Alfred Hitchcock (4ª parte)
Ahora que por fin funciona esto, y antes de que se vuelva a estropear, aprovecho para traeros un nuevo post sobre Hitchcock.
Como decía anteriormente, Hitchcock tuvo una etapa americana. En 1939 se fue a vivir a Estados Unidos, después de ser contratado por David O. Selznick, el productor de Lo que el viento se llevó.
A partir de ese momento dirige Rebeca en 1940, que ganó el Oscar a la mejor película y a la mejor fotografía. A mí siempre me ha fascinado Rebeca, en la que no vemos en ningún momento a la mujer que le da el nombre, solo la conocemos por lo que de ella se dice, a cambio, sí vemos a la mujer que queda paralizada y apocada ante el recuerdo constante de Rebeca, su influencia en todos y también en cada detalle de la casa, la mansión Manderley, que es un personaje más, recargada de recuerdos de la antigua dueña, que sobrecoge, llena de sombras que oprimen el pecho. Estaba protagonizada por Joan Fontaine, el gran Laurence Olivier y como ama de llaves, Judith Anderson, que bordaba su papel.
Aquí están Joan Fontaine y Laurence Olivier, en un momento de la película.
Después de Rebeca llegó Sospecha (Suspicion), la primera película en la que Alfred trabajó con un actor que repitió con él: Cary Grant. También aparecía Joan Fontaine, en el papel de una rica heredera que conoce a un hombre guapo y simpático (Cary Grant, por supuesto) en un tren y en poco tiempo se casan. Pero la felicidad durará poco cuando ella descubra que su encantador marido se divierte apostando y gastando el dinero alegremente. Cuando muere un amigo en extrañas circunstancias, ella teme que será la siguiente, y sospecha de su propio marido. Joan Fontaine le daba al papel de la protagonista la vulnerabilidad necesaria, y Cary Grant el encanto que te hace dudar si realmente alguien como él puede convertirse en un asesino.
La colaboración de Cary Grant con Hitchcock fue muy importante, porque en aquellos años, algunos actores temían que si trabajaban con el director, perderían prestigio.

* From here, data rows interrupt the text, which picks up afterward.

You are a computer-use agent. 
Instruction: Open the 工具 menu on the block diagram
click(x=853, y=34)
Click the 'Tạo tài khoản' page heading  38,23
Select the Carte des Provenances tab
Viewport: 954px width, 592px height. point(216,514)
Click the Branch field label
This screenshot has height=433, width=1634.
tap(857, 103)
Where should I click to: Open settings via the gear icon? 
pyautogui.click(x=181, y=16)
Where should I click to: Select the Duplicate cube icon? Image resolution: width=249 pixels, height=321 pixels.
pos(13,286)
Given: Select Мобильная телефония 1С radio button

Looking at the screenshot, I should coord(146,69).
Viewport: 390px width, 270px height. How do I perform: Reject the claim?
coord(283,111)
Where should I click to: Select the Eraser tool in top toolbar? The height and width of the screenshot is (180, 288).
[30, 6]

Las películas de Hitchcock tenían un gran éxito de público, pero para los críticos era cine menor, mero entretenimiento sin interés.

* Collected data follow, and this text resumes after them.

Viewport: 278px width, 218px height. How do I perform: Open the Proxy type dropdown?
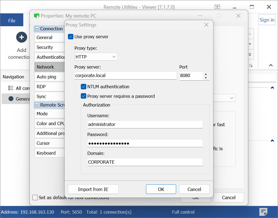click(x=96, y=57)
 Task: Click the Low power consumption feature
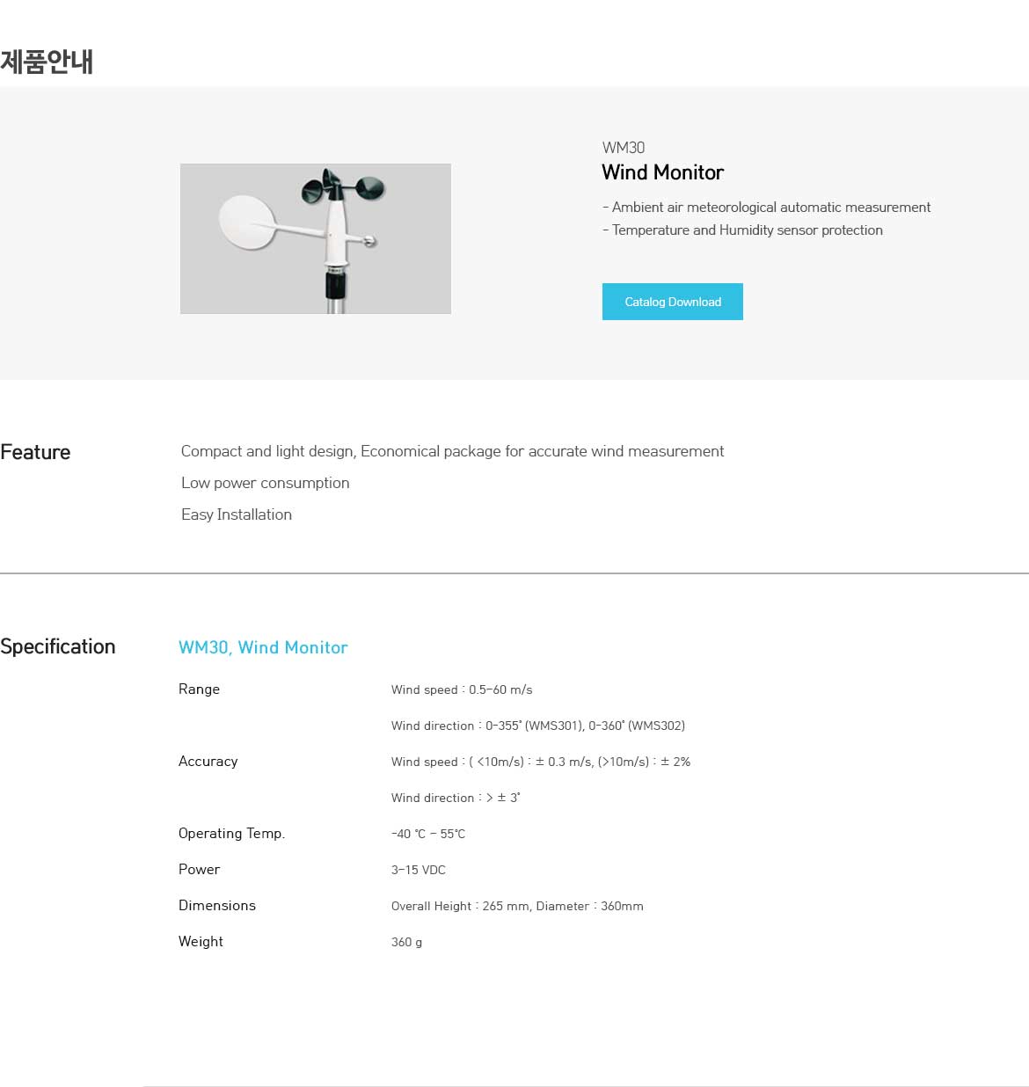pyautogui.click(x=265, y=483)
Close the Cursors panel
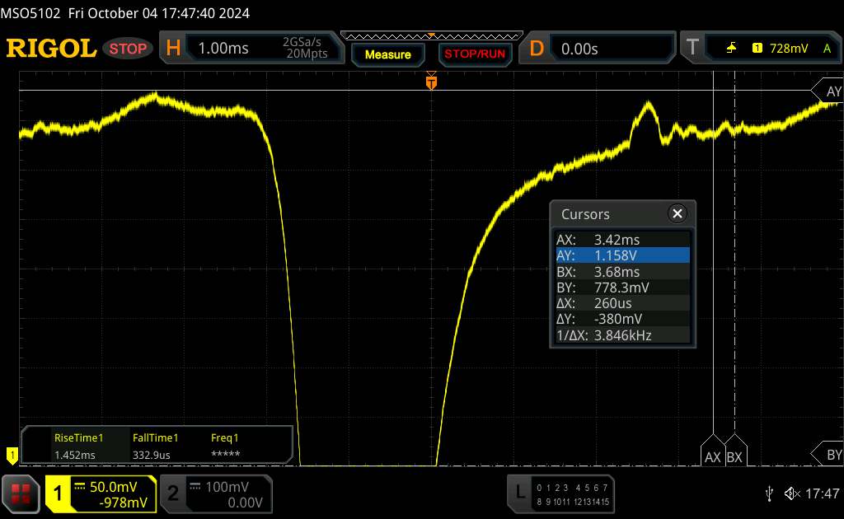This screenshot has width=844, height=519. [678, 214]
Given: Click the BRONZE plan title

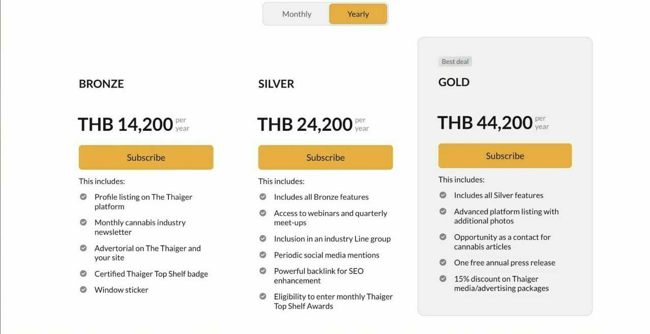Looking at the screenshot, I should [x=101, y=84].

Después de Sospecha, dirigió la versión americana de Sabotaje, La sombra de una duda (Shadow of a doubt) en la que el encantador tío de una familia se presenta en casa de su hermana y una de las sobrinas sospecha que es un asesino, Náufragos (life Boat), que se desarrolla íntegramente en una lancha, y Recuerda, protagonizada por Ingrid Bergman y Gregory Peck. Para que ella participara en la película tuvo que convencerla David O. Selznick, porque Ingrid Bergman no creía en su química con Gregory Peck. Como detalle muy interesante, aparece una escena de un sueño en la que colaboró Dalí. Creo que pocos podrían haberlo hecho así. Pero esa no será la última película de Hitchcock ruede con Ingrid Bergman, ni en la que se sienta fascinado por las rubias, él, acomplejado por su obesidad. Empezaba una larga sucesión de actrices que le iba a marcar en su carrera...














Ra dijo
Siempre me ha cautivado “Rebeca” me parece una historia de amor maravillosamente contada con esa intriga magistral, “Sospecha” para mi es una de las mejores películas de Hitchcokc además de que Cary Grant es uno de mis actores favoritos. Desde luego los que tuvieron un gran acierto fueron los críticos de la época, como casi todos los de su profesión son directores o actores frustrados arremeten contra todo lo que es bueno.